The task
Of the entries below, restate word for word only the section that runs from the line with "Viewport: 1280px width, 608px height." to the line with "The width and height of the screenshot is (970, 546).", counting both ends.

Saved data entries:
==========
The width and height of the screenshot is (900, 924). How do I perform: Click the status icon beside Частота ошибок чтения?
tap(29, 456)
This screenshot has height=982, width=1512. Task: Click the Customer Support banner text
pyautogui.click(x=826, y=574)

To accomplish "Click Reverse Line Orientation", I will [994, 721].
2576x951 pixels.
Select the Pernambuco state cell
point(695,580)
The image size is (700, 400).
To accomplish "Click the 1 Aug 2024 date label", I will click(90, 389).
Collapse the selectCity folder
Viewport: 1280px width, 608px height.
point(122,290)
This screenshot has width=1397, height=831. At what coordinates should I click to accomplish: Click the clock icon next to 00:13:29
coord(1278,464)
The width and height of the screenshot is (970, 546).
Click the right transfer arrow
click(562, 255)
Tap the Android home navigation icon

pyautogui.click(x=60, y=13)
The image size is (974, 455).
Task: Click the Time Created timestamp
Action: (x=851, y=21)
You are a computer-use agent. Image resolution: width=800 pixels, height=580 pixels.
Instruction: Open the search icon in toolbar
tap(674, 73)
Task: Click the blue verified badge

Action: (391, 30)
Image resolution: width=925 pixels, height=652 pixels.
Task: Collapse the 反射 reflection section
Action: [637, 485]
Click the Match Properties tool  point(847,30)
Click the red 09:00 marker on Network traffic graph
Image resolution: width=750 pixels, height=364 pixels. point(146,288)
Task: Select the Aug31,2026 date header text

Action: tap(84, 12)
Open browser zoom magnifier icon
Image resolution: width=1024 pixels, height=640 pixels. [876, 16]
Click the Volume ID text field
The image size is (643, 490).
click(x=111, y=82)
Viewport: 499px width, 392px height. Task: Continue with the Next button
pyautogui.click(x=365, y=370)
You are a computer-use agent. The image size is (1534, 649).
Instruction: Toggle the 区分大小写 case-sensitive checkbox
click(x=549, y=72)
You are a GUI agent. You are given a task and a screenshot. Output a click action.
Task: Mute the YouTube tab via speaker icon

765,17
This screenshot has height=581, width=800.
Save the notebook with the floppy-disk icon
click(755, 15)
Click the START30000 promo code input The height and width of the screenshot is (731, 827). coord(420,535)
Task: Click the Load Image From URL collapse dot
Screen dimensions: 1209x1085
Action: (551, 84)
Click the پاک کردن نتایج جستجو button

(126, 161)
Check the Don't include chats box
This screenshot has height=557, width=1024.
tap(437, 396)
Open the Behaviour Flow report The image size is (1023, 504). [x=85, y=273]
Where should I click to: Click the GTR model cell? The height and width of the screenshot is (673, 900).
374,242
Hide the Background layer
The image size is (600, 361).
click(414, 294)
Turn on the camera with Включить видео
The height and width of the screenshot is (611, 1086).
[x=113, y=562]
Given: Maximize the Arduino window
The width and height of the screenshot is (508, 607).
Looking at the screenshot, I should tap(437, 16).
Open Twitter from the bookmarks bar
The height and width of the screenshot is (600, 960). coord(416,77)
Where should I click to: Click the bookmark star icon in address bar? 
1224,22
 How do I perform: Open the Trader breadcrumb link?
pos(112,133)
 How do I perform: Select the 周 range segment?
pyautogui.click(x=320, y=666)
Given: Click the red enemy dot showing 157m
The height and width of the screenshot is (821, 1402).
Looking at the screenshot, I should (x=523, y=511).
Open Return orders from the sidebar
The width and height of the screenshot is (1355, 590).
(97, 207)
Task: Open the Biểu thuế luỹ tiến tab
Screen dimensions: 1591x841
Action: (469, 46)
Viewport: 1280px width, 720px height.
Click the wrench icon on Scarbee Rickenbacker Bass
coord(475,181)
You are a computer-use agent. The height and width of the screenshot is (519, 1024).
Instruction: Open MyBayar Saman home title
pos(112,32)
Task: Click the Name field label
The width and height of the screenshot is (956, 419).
==========
Solution to this problem
Viewport: 1280px width, 608px height.
point(122,290)
This screenshot has width=1397, height=831. At what coordinates should I click to accomplish: Click the clock icon next to 00:13:29
coord(1278,464)
The width and height of the screenshot is (970, 546).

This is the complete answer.